COMPITI DA SVOLGERE:
(a) Nel testo sul film, quale ruolo ha Padre Tommaso Roffia?
(b) Per ciascuna affermazione indica se concorda con il testo sul film, rispondendo sì o no e citando le parole decisive del testo: (i) il film si apre e si chiude con due inquadrature diverse; (ii) la bambina che gioca presso il pozzo è nipote della protagonista; (iii) la torre al centro dell'inquadratura è la Rocca di Federico II.

BLOCCO DI TESTO:
--------------------------------
Il film si apre e si chiude con un'inquadratura identica e speculare: due figure femminili in movimento da sinistra a destra in apertura e viceversa in chiusura e in mezzo (perfettamente centrata) una torre, la Rocca di Federico II. L'uso in controluce della struttura eretta è qui non solo utile per l'identificazione del luogo in cui si svolgerà l’azione del film. Ma soprattutto per mettere in evidenza il tema fin dal principio: simbolo fallico per eccellenza, la torre rappresenta il potere, il maschile. E il film porta avanti il discorso e lo sviscera usando la storia di Monna Gostanza, oppressa.
Inoltre, la seconda scena mostra una bambinetta (poi si scoprirà essere nipote della protagonista) giocare presso un pozzo (una cisterna che può essere interpretata come simbolo del femminile), facendo dei salti e cantando una filastrocca spensierata ("lucciola lucciola vien da me…") inquadrata dall'alto, con un taglio che sottolinea la subalternità. L'inquadratura si svela come una semisoggettiva di Padre Tommaso Roffia, vicario del vescovo di Lucca, l'inquisitore del film. Non è raro nel cinema che negli incipit venga esplicitato in maniera così evidente il tema del film. E poi di seguito ha inizio il dialogo con Donna Gostanza/Lucia Poli. Non uso impropriamente il parallelo personaggio/attrice perché, tra le altre cose, è uno degli aspetti più interessanti del film. Ci troviamo di fronte infatti a un'interpretazione notevolissima, di rara efficacia, dove l'attrice quasi sublima nell'interpretazione. La sua forza sta nel linguaggio arcaico ma che scena dopo scena si fa sempre più potente, antinaturalistico. Come se l'orizzonte interpretativo stesse al di là del ricreare una realtà. Il lavoro attoriale qui è creazione e non imitazione.
"Dopo un avvio difficile, Lucia ha capito e sentito che poteva abbandonarsi completamente a me, che poteva rinunciare a tutto ciò che sta al di fuori, il trucco, la verve dei suoi capelli biondi, per mostrare la sua anima", dice Benvenuti, e infatti da principio oltre alla voce, è il corpo della Gostanza/Poli ad essere protagonista, martoriato e appeso violentemente. Tutto diventa da subito ribaltato nel senso: curatrice, strega, colpevole, santona. Pronta a contraddirsi e a raccontare quello che i preti vogliono sentirsi dire.
--------------------------------
RECORD FORNITI:

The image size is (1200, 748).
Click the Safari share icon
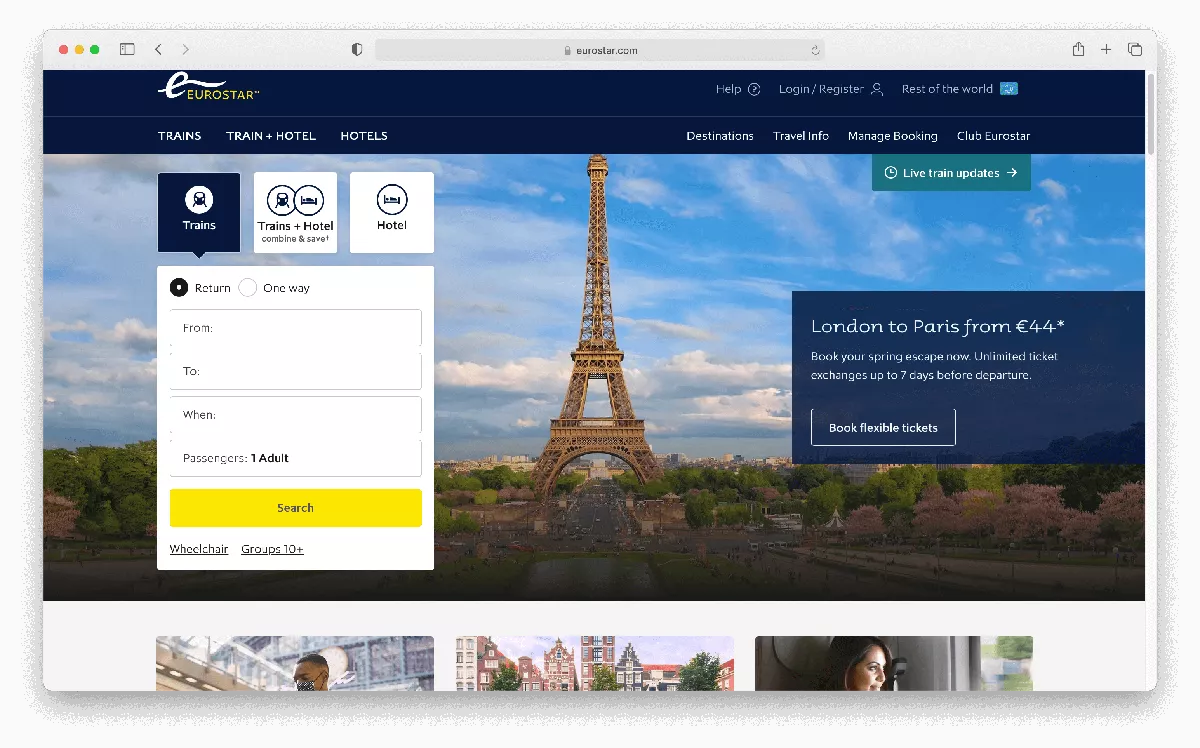pos(1078,49)
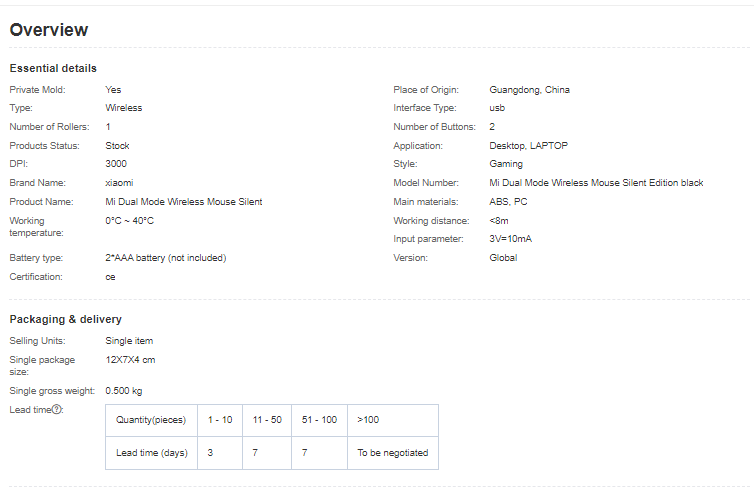Click the xiaomi brand name value

tap(119, 183)
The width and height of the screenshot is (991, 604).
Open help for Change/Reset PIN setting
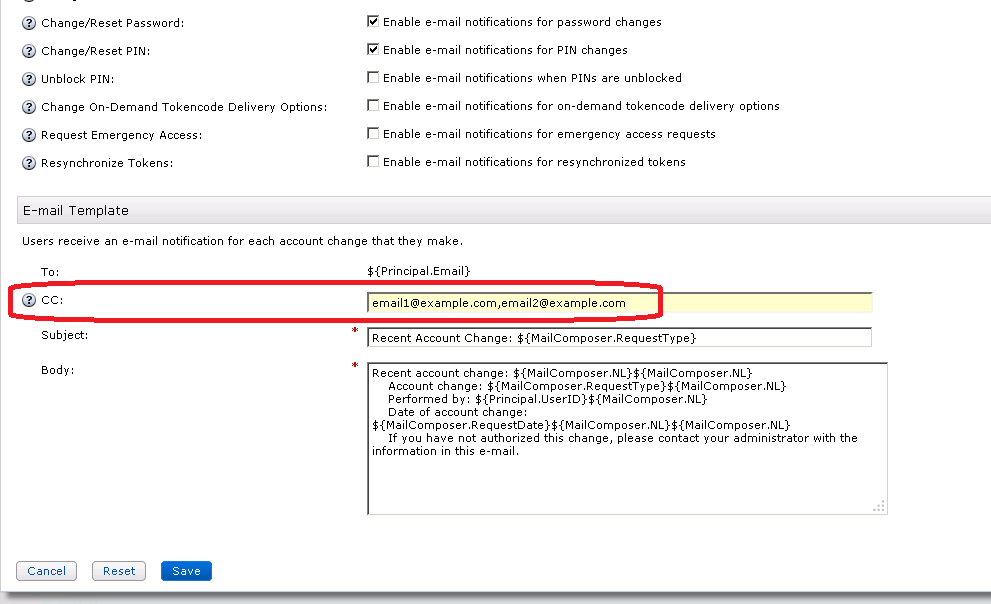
--------------------------------
RISULTATI PER COMPITO:
(a) È il vicario del vescovo di Lucca, l'inquisitore del film.

(b)
(i) No: "Il film si apre e si chiude con un'inquadratura identica e speculare".
(ii) Sì: "poi si scoprirà essere nipote della protagonista".
(iii) Sì: "una torre, la Rocca di Federico II".